European Antitrust Law Fines Microsoft

A recent decision by the European Commission to impose another huge fine on the world’s largest software company Microsoft has highlighted the differences between U.S. and European antitrust law. It has also increased the likelihood that the two will continue to misunderstand each other and lead to further trans Atlantic conflicts.

Earlier this month (July 12) the Commission fined Microsoft 294 million euro for failing to comply with a demand made in March 2004 to produce different versions of its product for European consumers. Another case against Mr. Softee (as Wall Street traders affectionately call the company) has Brussels trust busters demanding that it also reveals the code that would allow competitors to operate in the small office servers market.

Microsoft says it will appeal both cases and is particularly annoyed by the earlier fine of 497 million euro as it claims it has been given very little time to produce some 12,000 pages of technical details that will give rivals access to Microsoft run servers. As the company claims that the Commission has only recently (April this year) given the guidelines as to which parts of the software and code it wants to be revealed to Microsoft’s competitors despite having made the original demand over two and a half years ago.

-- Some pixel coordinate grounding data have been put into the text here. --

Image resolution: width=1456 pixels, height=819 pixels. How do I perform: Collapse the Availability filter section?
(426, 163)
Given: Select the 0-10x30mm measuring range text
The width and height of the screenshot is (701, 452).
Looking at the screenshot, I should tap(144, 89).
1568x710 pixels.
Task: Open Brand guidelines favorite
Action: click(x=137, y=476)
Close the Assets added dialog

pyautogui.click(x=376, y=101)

The main reason why Brussels anti-trust experts have been hounding Microsoft for the past seven years and why they are unlikely to give up is that European competition law is based on the old German legal concept of market dominance. The American version does not.

Market dominance is seen as an unnecessary evil in Europe whereas in the US has a sanguine attitude. The European Court of Justice, (Europe’s supreme court) in 1978 defined a dominant market position as “a position of economic strength enjoyed by an undertaking which enables it to prevent effective competition being maintained in the relevant market by affording it the power to behave, to an appreciable extent, independently of its competitors, customers and ultimately of its consumers.”

Since then Brussels has said that such dominance is harmful to the consumer and that prices and services are affected in negative ways.

However, while the U.S. recognises that while abusing a monopoly position is wrong and has ruled against such activities for over a hundred years since President Theodore Roosevelt appointed America’s first trust busters it believes that market dominance may have positive affects. These may be product innovations and no negative impact on consumer choice.

European experts say that the use of market dominance makes it easier to identify market abuses. While their American counterparts use an effects based definition of possible market abuse and as such will look at the effects of a company’s behaviour on a market rather than rely upon a codified version of competition law.

These differences in analysing markets can also lead to mighty trans Atlantic clashes over mergers and acquisitions. Seeing that American companies own a significant percentage of European businesses and vice versa the interpretation of such laws is vital to the smooth running of both economies and good relations between the two blocs.

Unhappily, this has not always been so as with the case of GEC’s purchase of avionics company Honeywell, which was waved through by the Department of Justice only to be resolutely blocked by Brussels. Other American companies to suffer similar fates have been Worldcom and TimeWarner. In fact a recent finding by the European Court of First Instance, the junior to the European Court, against a deal between music companies Sony and BMG has scuppered pre nuptial talks between Time Warner and EMI.

Well at least the U.S. and the European Union won’t be falling out over that case then. Quite what it does to TimeWarner and EMI exces feelings for Europe is another matter.